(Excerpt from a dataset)
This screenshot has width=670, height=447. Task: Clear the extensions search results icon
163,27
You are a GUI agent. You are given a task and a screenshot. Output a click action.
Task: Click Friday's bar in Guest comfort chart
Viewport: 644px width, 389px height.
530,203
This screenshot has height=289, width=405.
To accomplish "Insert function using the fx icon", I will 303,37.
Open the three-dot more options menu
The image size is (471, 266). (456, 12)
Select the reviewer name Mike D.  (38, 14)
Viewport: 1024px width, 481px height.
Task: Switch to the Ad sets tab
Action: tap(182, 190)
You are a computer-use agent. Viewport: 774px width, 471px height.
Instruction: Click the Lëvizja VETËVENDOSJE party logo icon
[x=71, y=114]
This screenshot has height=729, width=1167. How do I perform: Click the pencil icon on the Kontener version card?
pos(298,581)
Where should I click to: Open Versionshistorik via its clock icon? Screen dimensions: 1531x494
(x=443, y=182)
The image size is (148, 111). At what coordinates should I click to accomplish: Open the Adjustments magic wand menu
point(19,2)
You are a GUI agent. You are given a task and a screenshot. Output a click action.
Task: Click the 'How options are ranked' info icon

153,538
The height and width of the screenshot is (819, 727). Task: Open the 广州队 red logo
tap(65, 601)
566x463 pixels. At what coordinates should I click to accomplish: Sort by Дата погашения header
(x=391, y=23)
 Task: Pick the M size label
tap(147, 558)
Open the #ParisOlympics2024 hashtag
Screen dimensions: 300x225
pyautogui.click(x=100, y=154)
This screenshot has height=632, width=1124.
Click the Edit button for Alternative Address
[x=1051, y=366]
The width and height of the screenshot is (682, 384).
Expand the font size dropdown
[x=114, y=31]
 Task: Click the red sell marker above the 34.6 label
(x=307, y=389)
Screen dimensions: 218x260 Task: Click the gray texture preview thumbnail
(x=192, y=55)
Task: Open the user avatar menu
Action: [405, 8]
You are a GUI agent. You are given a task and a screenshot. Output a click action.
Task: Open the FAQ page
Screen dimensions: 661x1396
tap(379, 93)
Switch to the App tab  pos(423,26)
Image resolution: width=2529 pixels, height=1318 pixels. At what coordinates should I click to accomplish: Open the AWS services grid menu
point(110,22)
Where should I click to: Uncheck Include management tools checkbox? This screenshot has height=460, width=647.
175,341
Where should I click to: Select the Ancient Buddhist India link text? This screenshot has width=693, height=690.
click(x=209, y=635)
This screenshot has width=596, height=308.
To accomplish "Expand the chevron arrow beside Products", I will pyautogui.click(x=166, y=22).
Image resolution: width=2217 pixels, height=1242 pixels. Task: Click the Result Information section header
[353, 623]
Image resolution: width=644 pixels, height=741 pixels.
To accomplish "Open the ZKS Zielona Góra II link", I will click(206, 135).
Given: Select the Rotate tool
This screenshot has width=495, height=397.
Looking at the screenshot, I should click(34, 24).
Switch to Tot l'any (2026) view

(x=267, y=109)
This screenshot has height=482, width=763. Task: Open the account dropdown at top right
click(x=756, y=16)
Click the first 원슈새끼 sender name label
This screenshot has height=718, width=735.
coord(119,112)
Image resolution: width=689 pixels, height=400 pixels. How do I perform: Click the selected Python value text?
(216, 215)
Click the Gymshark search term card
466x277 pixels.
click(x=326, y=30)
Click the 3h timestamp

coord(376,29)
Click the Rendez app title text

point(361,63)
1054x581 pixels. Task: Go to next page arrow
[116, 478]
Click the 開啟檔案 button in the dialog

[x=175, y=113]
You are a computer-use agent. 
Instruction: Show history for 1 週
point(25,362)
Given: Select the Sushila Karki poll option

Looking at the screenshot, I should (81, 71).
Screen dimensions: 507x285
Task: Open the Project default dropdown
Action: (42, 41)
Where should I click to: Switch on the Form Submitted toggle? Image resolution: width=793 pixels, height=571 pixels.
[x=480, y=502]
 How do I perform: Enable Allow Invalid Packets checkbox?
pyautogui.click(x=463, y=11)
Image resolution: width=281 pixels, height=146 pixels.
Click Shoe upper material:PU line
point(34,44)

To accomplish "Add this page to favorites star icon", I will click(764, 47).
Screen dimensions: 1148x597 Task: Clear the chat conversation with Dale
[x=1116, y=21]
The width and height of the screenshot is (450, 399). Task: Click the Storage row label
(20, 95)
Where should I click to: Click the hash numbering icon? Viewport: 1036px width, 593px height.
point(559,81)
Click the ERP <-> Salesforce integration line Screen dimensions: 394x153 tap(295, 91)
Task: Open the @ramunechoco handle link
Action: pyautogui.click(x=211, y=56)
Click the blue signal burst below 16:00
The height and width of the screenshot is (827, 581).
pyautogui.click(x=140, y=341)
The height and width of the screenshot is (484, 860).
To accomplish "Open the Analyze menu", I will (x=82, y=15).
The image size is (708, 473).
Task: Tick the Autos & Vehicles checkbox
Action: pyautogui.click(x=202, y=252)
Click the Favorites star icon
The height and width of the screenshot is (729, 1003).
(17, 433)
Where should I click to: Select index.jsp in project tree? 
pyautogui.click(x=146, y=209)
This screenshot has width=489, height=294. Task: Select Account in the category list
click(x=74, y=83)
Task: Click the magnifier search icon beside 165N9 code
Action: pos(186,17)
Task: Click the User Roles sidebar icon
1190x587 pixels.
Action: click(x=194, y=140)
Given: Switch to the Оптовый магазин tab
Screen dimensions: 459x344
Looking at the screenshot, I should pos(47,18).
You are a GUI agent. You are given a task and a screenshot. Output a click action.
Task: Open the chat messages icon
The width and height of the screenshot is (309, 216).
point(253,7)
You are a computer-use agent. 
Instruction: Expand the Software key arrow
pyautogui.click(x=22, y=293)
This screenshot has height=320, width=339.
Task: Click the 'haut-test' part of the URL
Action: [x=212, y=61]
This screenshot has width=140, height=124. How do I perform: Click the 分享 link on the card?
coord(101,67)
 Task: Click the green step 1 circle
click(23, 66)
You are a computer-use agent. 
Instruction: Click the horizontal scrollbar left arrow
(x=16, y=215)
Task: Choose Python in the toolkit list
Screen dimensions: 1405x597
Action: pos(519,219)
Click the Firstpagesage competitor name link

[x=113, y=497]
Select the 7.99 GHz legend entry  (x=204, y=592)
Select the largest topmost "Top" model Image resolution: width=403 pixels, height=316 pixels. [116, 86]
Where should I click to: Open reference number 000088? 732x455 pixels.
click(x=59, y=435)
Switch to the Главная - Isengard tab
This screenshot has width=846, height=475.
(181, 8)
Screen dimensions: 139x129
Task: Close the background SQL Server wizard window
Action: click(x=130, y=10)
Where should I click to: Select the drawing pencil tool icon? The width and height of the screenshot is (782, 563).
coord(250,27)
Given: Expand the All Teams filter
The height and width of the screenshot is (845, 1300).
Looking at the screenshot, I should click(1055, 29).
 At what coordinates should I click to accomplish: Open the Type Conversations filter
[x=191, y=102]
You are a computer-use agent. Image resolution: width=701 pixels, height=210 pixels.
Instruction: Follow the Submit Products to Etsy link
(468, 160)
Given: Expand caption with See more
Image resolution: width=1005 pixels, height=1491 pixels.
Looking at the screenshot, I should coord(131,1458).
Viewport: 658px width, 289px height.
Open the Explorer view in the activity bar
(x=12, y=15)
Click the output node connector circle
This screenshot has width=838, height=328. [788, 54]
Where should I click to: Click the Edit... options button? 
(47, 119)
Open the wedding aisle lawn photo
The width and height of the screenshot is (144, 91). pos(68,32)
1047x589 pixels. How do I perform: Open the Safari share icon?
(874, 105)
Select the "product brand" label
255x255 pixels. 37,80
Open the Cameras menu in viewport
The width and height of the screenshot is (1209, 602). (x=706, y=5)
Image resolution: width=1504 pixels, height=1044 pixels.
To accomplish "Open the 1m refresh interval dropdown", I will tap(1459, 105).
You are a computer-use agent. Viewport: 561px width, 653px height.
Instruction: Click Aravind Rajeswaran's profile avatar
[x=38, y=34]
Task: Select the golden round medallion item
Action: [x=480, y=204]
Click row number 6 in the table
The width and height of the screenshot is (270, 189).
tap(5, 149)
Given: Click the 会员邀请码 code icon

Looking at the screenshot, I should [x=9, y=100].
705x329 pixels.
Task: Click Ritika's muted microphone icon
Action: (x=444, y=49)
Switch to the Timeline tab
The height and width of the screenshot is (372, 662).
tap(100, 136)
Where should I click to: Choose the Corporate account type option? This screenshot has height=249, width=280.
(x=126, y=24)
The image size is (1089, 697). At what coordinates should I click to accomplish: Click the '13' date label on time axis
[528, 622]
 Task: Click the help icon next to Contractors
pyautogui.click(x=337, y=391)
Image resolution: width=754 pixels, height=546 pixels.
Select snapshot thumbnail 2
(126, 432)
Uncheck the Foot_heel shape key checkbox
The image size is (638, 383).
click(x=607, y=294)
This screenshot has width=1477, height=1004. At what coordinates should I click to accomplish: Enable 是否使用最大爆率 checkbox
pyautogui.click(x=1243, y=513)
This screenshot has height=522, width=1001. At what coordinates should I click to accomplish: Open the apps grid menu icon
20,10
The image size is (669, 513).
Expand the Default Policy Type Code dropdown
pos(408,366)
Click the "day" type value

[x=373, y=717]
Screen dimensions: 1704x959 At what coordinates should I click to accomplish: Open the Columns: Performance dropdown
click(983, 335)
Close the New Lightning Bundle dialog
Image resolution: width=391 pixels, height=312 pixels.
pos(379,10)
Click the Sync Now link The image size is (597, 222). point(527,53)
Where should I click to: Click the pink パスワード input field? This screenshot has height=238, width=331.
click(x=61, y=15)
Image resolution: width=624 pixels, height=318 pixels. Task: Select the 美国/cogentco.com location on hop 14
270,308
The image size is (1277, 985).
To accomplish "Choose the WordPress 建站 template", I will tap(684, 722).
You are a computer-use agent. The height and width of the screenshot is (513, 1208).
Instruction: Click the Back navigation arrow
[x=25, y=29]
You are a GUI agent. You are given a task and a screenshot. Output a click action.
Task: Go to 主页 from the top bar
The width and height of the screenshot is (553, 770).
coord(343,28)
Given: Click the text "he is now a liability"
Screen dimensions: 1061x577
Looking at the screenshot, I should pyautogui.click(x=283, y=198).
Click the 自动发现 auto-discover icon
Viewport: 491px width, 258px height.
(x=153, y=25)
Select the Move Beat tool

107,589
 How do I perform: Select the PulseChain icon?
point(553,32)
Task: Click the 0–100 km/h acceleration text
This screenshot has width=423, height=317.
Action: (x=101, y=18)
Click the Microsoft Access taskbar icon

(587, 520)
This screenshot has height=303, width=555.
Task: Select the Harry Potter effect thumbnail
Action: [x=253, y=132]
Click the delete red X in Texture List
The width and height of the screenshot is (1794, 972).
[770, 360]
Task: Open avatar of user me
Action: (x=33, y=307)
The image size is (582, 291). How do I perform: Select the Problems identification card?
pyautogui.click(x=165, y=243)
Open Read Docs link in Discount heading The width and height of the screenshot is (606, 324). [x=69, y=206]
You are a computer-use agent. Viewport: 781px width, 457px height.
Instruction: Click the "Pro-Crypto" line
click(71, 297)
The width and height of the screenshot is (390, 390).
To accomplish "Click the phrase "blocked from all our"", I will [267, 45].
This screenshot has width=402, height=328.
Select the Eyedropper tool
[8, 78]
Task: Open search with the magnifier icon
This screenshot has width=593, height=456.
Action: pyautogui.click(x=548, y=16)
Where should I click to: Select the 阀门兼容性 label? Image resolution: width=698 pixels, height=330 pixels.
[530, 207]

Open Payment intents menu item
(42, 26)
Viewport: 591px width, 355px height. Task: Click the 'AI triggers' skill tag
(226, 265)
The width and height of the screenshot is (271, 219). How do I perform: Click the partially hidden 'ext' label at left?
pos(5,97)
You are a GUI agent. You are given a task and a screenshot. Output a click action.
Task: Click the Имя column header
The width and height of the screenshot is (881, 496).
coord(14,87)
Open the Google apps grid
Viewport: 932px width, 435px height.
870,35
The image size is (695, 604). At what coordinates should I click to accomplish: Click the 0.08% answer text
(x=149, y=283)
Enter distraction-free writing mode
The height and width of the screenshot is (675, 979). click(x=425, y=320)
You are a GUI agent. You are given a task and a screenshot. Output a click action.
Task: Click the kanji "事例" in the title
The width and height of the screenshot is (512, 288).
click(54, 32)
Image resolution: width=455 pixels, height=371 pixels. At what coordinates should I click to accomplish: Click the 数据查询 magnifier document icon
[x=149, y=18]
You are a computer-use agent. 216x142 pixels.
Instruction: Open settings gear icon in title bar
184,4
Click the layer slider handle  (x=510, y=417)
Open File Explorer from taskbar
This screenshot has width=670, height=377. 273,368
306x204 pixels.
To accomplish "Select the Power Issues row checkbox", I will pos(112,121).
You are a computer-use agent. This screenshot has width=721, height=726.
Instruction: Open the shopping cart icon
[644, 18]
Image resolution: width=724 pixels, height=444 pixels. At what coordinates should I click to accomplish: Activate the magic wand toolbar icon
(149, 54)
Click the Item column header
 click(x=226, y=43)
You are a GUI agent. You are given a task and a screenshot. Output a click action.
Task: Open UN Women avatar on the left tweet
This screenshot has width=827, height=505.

### OBJECTIVE
Can you print the material from the line containing "You are a computer-use agent. Viewport: 561px" through the line containing "tap(5, 149)", keeping every character unchanged?

### EXERCISE RESPONSE
You are a computer-use agent. Viewport: 561px width, 653px height.
Instruction: Click Aravind Rajeswaran's profile avatar
[x=38, y=34]
Task: Select the golden round medallion item
Action: [x=480, y=204]
Click row number 6 in the table
The width and height of the screenshot is (270, 189).
tap(5, 149)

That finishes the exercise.